포플러의 休眠枝 不定芽 誘導法을 이용한 GUS 遺傳子의 器外 形質轉換

Insertion and expression of GUS gene through in vivo transformation using adventitious bud regeneration technique of dormant scion in populus

We have developed the in vivo transformation method for Populus species without applications of in vitro tissue culture techniques. To induce sufficient number of adventitious shoots from dormant scions which were harvested from stool beds, several factors were tested : the length of scion, three different diameters of scion, three different wounding treatments on scion, presence or absence of axillary buds, cutting orientation. The best condition for adventitious shoot production was the scion without axillary buds, 25㎝ in length, 10-15㎜ in diameter with crooked cuts.

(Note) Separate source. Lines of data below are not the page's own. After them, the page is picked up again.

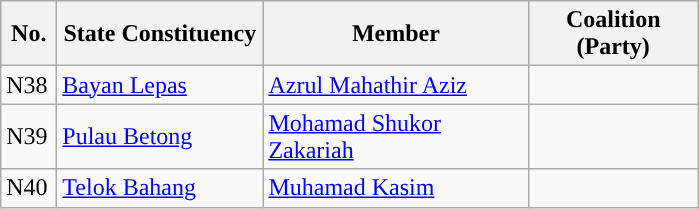
Coalition (Party) (614, 34)
Azrul Mahathir Aziz (396, 85)
N39 (29, 136)
N38 (29, 85)
Bayan Lepas (160, 85)
Member (396, 34)
No. (29, 34)
N40 (29, 188)
Muhamad Kasim (396, 188)
Pulau Betong (160, 136)
Telok Bahang (160, 188)
Mohamad Shukor Zakariah (396, 136)
State Constituency (160, 34)
Return (x, y) of the center of cell containing provided text 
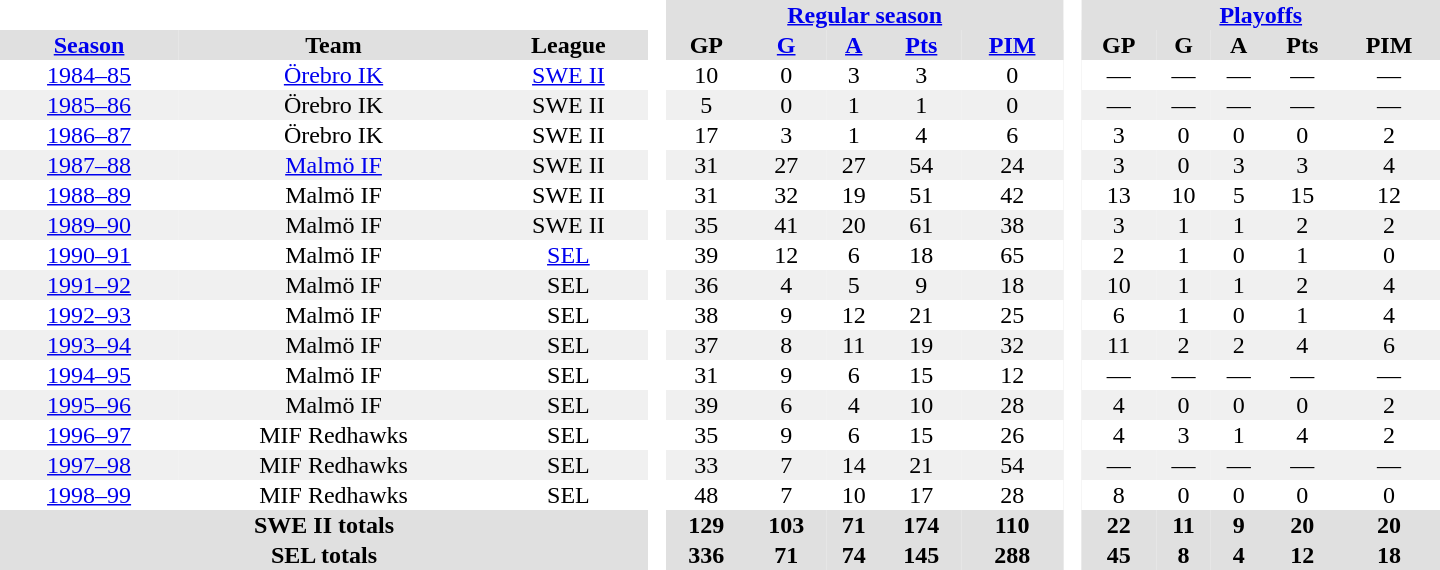
1986–87 (89, 135)
61 (921, 225)
1993–94 (89, 345)
SEL totals (324, 555)
41 (786, 225)
Regular season (864, 15)
1997–98 (89, 465)
1998–99 (89, 495)
26 (1012, 435)
103 (786, 525)
1991–92 (89, 285)
SWE II totals (324, 525)
1989–90 (89, 225)
League (568, 45)
37 (706, 345)
51 (921, 195)
1990–91 (89, 255)
174 (921, 525)
48 (706, 495)
1992–93 (89, 315)
1996–97 (89, 435)
13 (1118, 195)
25 (1012, 315)
42 (1012, 195)
45 (1118, 555)
1985–86 (89, 105)
74 (854, 555)
24 (1012, 165)
Team (334, 45)
14 (854, 465)
1987–88 (89, 165)
129 (706, 525)
1988–89 (89, 195)
288 (1012, 555)
336 (706, 555)
33 (706, 465)
Playoffs (1260, 15)
36 (706, 285)
1984–85 (89, 75)
110 (1012, 525)
65 (1012, 255)
1995–96 (89, 405)
1994–95 (89, 375)
22 (1118, 525)
145 (921, 555)
Season (89, 45)
Determine the [x, y] coordinate at the center of the cell enclosing the given text.  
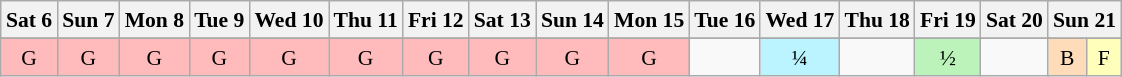
Sun 21 [1084, 20]
B [1067, 56]
Mon 15 [649, 20]
Sat 13 [502, 20]
Sun 7 [88, 20]
Fri 12 [436, 20]
Sat 6 [29, 20]
Sat 20 [1014, 20]
Tue 9 [219, 20]
½ [948, 56]
F [1104, 56]
Fri 19 [948, 20]
Wed 10 [288, 20]
Thu 18 [877, 20]
Wed 17 [800, 20]
Thu 11 [365, 20]
Tue 16 [724, 20]
Sun 14 [572, 20]
Mon 8 [154, 20]
¼ [800, 56]
Locate the cell with the specified text and output its [X, Y] center coordinate. 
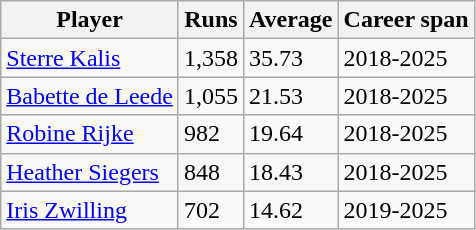
Runs [210, 20]
Babette de Leede [90, 96]
848 [210, 172]
35.73 [290, 58]
Robine Rijke [90, 134]
18.43 [290, 172]
Iris Zwilling [90, 210]
14.62 [290, 210]
Average [290, 20]
1,055 [210, 96]
Sterre Kalis [90, 58]
702 [210, 210]
2019-2025 [406, 210]
982 [210, 134]
Career span [406, 20]
Heather Siegers [90, 172]
Player [90, 20]
1,358 [210, 58]
21.53 [290, 96]
19.64 [290, 134]
Find where the given text appears and provide that cell's center as (x, y) coordinate. 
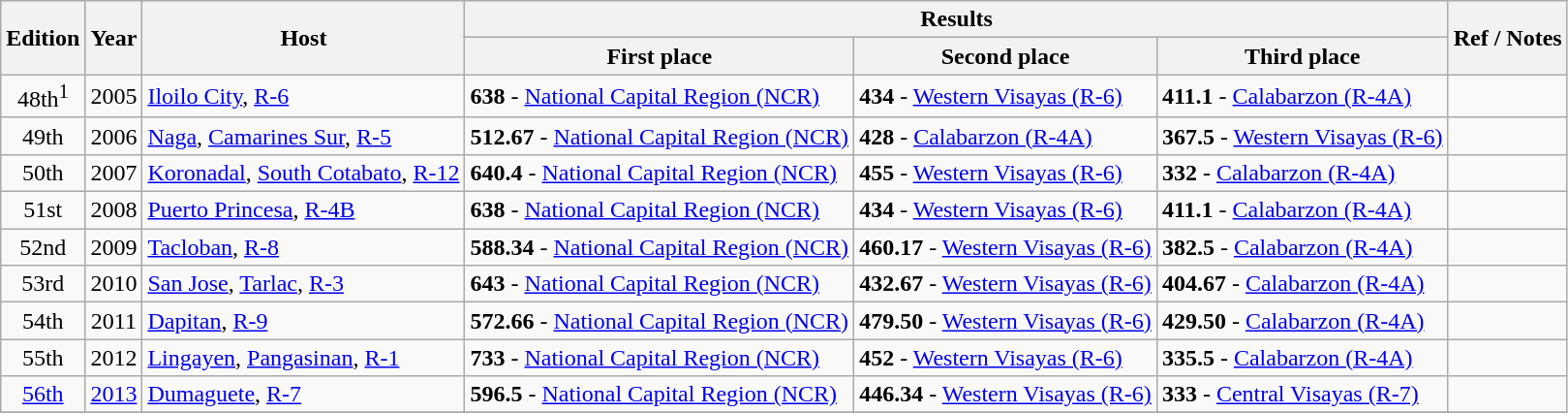
596.5 - National Capital Region (NCR) (660, 394)
2007 (114, 172)
Lingayen, Pangasinan, R-1 (304, 357)
446.34 - Western Visayas (R-6) (1005, 394)
460.17 - Western Visayas (R-6) (1005, 247)
428 - Calabarzon (R-4A) (1005, 136)
335.5 - Calabarzon (R-4A) (1302, 357)
2012 (114, 357)
2011 (114, 321)
479.50 - Western Visayas (R-6) (1005, 321)
52nd (43, 247)
48th1 (43, 97)
54th (43, 321)
2008 (114, 210)
512.67 - National Capital Region (NCR) (660, 136)
2005 (114, 97)
Koronadal, South Cotabato, R-12 (304, 172)
643 - National Capital Region (NCR) (660, 284)
Naga, Camarines Sur, R-5 (304, 136)
2010 (114, 284)
Third place (1302, 56)
Host (304, 38)
Second place (1005, 56)
Puerto Princesa, R-4B (304, 210)
First place (660, 56)
429.50 - Calabarzon (R-4A) (1302, 321)
367.5 - Western Visayas (R-6) (1302, 136)
404.67 - Calabarzon (R-4A) (1302, 284)
Edition (43, 38)
588.34 - National Capital Region (NCR) (660, 247)
50th (43, 172)
2013 (114, 394)
55th (43, 357)
452 - Western Visayas (R-6) (1005, 357)
382.5 - Calabarzon (R-4A) (1302, 247)
49th (43, 136)
2006 (114, 136)
572.66 - National Capital Region (NCR) (660, 321)
640.4 - National Capital Region (NCR) (660, 172)
332 - Calabarzon (R-4A) (1302, 172)
53rd (43, 284)
432.67 - Western Visayas (R-6) (1005, 284)
2009 (114, 247)
Year (114, 38)
San Jose, Tarlac, R-3 (304, 284)
Results (957, 19)
Dumaguete, R-7 (304, 394)
733 - National Capital Region (NCR) (660, 357)
455 - Western Visayas (R-6) (1005, 172)
Dapitan, R-9 (304, 321)
56th (43, 394)
Ref / Notes (1507, 38)
Iloilo City, R-6 (304, 97)
Tacloban, R-8 (304, 247)
333 - Central Visayas (R-7) (1302, 394)
51st (43, 210)
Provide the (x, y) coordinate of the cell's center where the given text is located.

Average 130 shoots were regenerated from the cut surface of one-year-old scion. Shoots were regenerated from callus-like structure originally induced from cambium of cut surface. A binary vector plasmid, pBI121, was used containing 2 chimeric gene constructs : 1) Nopaline synthase(nos) promoter-NPTⅡ-nos terminator and 2) CaMV 35S promoter-β-glucuronidase(GUS)-nos terminator. The binary vector was transfered to Agrobacterium tumefaciens strain A281 and C58 by triparental mating. The scions with wounding treatment were co-cultured for 24 hours with Agrobacterium binary vector systems in shaking incubator. After co-cultivation, these scions were washed and cultured on waterbeds. Following 14 days of culture in growth chamber, the regenerants from the co-cultivated scions were tested GUS assay to confirm the expression GUS gene. About 30% of regenerants were confirmed as transgenic poplar by the GUS activity in stems and leaves.